Oh, my goodness gracious, Joe, and all these years I've thought the Democrats fired the first shots on Fort Sumpter. Whatever was I thinking?


----------



## beautress

AVG-JOE said:


> And all three of the Justices that Mitch used Trump to place on the court are bald faced liars.
> 
> All three of them looked The American People in the eye and said that Roe was settled precedent.
> 
> Things would be different had they not lied.
> 
> And having agenda driven liars on The Supreme Court for life is going to backfire on Mitch and the Republicans.  That is an official prediction.


Now, now, Joe. It was true when they said it. Over time, things change. I didn't know such a good looking man as you could talk trash. *sigh*


----------



## beautress

westwall said:


> I have to disagree with you on this one Joe.  The Supremes merely returned the question back to the States, as the COTUS DEMANDS.
□ □ □ □ □
= REQUIRED WORK =
Transcribe, word for word, the portion of the forum thread above starting with "Now, now, Joe." and going on through "the COTUS DEMANDS.".

= RECORD SET =
□ □ □ □ □
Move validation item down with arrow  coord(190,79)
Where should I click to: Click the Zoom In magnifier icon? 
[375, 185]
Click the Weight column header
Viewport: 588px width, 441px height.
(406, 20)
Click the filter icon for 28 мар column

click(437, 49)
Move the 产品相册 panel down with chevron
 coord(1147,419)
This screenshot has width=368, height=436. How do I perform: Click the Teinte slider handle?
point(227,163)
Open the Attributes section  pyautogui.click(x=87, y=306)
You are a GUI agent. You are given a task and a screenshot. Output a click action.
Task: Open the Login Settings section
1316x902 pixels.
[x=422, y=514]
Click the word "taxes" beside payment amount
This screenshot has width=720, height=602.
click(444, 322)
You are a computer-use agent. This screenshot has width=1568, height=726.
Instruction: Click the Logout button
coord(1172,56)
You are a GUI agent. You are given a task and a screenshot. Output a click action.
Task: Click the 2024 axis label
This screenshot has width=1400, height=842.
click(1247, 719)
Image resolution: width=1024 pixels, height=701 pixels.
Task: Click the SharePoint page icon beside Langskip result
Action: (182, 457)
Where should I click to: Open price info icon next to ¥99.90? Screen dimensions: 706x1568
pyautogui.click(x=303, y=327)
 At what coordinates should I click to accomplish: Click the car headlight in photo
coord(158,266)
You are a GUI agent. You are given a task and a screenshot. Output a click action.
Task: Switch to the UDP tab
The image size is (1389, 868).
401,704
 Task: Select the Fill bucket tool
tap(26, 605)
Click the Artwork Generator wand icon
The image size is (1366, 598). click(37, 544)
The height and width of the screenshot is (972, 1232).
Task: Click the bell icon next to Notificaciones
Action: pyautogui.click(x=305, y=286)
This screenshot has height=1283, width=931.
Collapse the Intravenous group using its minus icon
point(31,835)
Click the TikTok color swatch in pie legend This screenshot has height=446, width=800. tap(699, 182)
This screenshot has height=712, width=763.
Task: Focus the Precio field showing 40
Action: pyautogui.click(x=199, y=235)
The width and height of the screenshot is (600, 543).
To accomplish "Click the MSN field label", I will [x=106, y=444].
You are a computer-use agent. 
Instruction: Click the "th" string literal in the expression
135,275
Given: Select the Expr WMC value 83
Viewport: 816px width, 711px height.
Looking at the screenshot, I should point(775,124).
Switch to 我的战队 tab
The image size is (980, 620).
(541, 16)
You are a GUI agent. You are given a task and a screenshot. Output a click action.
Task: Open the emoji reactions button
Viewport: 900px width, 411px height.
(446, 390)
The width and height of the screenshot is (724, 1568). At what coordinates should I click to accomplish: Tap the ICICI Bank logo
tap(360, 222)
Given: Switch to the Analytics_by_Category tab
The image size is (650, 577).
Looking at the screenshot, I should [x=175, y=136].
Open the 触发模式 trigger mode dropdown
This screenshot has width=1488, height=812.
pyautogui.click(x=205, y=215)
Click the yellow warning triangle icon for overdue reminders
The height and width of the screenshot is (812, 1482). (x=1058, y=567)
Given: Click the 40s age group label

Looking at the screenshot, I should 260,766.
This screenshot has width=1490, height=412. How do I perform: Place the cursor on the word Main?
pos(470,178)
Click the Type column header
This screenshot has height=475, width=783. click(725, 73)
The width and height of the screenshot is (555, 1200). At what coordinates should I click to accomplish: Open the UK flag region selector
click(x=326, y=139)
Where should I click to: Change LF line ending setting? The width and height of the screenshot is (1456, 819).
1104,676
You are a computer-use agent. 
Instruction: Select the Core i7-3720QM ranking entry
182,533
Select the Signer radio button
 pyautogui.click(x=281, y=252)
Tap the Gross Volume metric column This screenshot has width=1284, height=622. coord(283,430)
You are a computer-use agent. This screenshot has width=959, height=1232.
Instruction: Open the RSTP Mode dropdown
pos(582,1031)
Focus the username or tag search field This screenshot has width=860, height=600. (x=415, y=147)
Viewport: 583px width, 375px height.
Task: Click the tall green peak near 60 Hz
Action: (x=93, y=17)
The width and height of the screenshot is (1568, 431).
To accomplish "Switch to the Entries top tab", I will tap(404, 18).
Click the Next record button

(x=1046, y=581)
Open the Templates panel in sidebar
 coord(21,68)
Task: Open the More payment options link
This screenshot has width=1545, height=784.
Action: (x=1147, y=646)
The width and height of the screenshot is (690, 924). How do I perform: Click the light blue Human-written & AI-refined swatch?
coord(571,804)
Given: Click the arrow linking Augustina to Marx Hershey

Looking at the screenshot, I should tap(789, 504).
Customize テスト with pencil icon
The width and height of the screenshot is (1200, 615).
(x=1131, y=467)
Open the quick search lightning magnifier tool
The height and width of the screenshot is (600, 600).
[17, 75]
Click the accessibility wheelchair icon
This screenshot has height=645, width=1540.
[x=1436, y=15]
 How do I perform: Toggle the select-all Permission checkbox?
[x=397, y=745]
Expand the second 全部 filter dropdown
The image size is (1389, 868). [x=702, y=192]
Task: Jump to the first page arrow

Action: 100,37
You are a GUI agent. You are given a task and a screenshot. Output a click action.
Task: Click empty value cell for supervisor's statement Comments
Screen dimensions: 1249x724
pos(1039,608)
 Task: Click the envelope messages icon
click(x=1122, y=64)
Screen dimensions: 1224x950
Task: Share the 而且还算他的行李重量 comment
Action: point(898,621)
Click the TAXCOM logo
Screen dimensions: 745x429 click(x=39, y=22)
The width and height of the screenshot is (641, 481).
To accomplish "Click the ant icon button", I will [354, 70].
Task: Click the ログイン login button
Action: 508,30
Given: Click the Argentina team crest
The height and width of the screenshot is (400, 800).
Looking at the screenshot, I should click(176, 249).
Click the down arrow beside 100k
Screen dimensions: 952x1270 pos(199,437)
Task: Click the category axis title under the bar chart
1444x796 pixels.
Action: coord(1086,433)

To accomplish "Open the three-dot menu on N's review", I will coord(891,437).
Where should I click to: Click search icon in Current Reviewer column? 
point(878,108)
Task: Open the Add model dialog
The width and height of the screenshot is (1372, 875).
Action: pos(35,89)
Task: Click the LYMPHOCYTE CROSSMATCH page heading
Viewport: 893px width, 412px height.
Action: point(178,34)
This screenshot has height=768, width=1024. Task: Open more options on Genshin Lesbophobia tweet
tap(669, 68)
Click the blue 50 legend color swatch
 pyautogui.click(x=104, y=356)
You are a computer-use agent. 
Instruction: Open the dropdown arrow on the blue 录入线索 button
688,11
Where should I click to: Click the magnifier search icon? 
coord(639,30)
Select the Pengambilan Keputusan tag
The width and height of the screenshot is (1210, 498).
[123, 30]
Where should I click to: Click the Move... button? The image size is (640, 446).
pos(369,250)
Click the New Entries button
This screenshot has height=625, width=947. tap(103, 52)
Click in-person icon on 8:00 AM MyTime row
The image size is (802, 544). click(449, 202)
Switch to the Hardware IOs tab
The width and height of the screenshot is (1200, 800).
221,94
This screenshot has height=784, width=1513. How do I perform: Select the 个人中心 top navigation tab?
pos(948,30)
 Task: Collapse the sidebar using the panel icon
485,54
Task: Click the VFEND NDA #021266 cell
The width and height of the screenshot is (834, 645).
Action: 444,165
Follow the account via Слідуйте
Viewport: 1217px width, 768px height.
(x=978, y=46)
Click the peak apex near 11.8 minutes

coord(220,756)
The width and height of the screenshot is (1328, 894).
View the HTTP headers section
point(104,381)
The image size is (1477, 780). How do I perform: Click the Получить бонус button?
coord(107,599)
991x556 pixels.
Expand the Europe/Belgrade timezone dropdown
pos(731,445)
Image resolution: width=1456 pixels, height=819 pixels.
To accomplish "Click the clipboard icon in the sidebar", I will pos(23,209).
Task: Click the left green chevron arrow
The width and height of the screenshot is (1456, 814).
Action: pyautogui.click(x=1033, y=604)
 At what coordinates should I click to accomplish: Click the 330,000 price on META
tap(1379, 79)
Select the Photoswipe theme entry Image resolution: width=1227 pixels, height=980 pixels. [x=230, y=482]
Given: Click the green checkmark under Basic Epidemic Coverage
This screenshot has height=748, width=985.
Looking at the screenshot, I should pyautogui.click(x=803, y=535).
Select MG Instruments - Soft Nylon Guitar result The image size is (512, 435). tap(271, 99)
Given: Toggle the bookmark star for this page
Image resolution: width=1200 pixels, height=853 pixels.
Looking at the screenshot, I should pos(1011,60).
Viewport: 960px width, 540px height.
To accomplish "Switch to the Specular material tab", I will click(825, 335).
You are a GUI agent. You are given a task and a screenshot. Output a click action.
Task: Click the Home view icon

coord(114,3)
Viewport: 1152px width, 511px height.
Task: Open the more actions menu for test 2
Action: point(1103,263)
□ □ □ □ □
= RESULT OF THE EXERCISE =
Now, now, Joe. It was true when they said it. Over time, things change. I didn't know such a good looking man as you could talk trash. *sigh*


----------



## beautress

westwall said:


> I have to disagree with you on this one Joe.  The Supremes merely returned the question back to the States, as the COTUS DEMANDS.